The Budget recognised the continuing consultation on implementing election commitments and the Jobs and Skills summit, including items such as Same Job, Same Pay. In addition, the government will engage stakeholders in designing and implementing a national labour hire licensing scheme. 

The Budget has also allocated $800,000 in 2023-24 for a review of modern awards following new gender equality and job security objects and the updated modern awards and minimum wage objectives in the Fair Work Act. This review will consider opportunities to make modern awards simpler to use. 

Government digitalisation

While not directly impacting DSPs, the Budget also included measures for government agencies to modernise their IT systems, create new digital solutions and improve service delivery.

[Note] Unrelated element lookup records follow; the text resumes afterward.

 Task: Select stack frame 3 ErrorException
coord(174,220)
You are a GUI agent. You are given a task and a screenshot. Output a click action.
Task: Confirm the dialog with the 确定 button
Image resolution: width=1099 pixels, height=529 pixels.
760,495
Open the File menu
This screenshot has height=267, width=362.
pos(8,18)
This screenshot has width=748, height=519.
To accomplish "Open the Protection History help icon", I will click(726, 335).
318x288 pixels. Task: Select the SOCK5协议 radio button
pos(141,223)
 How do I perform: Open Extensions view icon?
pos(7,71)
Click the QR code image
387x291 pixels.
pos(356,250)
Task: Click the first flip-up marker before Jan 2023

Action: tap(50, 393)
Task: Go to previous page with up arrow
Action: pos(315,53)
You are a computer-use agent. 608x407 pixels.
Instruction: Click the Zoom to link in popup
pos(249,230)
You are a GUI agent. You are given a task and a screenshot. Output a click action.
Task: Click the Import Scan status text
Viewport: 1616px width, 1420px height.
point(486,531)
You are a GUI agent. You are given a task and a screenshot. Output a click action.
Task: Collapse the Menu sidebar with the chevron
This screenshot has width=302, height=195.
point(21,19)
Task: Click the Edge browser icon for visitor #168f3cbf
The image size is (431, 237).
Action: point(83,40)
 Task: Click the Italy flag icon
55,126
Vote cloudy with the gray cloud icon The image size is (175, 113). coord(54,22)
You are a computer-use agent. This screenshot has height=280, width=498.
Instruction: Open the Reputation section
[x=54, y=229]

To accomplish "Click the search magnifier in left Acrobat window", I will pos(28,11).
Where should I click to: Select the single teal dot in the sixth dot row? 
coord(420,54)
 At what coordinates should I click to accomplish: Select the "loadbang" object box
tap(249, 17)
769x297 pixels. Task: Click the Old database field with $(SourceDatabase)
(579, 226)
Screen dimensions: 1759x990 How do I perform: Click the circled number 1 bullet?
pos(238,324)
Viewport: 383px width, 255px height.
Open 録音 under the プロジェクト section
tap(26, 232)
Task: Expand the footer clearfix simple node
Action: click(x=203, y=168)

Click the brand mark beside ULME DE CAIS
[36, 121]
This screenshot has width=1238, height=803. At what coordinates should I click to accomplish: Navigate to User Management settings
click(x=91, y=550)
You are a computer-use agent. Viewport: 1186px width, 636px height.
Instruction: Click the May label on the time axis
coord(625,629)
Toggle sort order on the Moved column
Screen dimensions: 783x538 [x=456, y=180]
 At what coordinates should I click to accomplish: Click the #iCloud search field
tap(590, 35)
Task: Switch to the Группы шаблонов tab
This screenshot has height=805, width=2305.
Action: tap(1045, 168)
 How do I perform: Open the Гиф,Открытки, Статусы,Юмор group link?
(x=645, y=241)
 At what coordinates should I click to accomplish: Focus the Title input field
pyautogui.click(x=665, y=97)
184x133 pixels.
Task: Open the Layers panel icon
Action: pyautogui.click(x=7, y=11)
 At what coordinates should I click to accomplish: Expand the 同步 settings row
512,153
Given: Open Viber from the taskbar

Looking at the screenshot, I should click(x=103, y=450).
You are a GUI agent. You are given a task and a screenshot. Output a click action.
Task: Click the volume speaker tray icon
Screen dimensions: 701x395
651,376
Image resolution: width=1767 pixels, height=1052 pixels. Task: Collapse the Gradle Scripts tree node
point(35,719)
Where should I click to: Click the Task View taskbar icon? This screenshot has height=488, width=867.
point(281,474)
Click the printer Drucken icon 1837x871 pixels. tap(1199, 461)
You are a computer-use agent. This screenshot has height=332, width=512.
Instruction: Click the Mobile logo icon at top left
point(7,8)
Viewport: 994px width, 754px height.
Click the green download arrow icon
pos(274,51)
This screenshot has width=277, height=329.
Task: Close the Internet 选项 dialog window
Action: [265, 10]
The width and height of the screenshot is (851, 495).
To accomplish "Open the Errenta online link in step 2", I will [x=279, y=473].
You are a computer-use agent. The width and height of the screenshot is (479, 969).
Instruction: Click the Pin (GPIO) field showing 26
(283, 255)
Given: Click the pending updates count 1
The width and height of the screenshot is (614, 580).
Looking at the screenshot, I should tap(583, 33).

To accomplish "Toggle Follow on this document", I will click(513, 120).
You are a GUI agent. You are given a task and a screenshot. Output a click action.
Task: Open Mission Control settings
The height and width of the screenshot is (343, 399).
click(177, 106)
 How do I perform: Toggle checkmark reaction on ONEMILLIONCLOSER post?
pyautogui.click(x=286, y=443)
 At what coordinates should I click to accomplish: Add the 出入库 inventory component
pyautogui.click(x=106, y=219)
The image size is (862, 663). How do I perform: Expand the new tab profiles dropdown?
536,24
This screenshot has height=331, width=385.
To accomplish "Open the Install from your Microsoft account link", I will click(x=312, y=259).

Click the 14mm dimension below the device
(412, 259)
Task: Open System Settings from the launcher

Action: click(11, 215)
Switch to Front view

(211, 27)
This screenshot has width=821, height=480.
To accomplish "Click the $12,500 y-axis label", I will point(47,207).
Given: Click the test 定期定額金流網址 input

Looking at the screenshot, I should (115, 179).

Notable measures included:

  • Funding for myGov over the next year for maintaining streamlined and secure digital credentials while the government considers its future funding
  • Supporting the ABS to modern and replace their legacy IT systems
  • $32.7 million for Treasury to support the continued delivery of key programs, statutory reviews and to upgrade ICT systems

What was missing for DSPs?

From our perspective, the Budget did not address the digital transformation projects that will be required over the next 7 years to achieve the ATO's 2030 digital strategy and make "tax just happen". DSPs are also waiting for clarity on the future of the Modernising Business Registers (MBR) program and eInvoicing. 

Without clear budget allocations for the above items, DSPs will face challenges when prioritising their development roadmaps and making investment decisions. As a result, we'll be closely watching the next Federal Budget to see whether the ATO and Treasury receive funding to support these programs of work. 

DSPANZ looks forward to working with DSPs and our peers in government on the consultation and implementation of these measures. We'll keep our members updated with more information as it becomes available.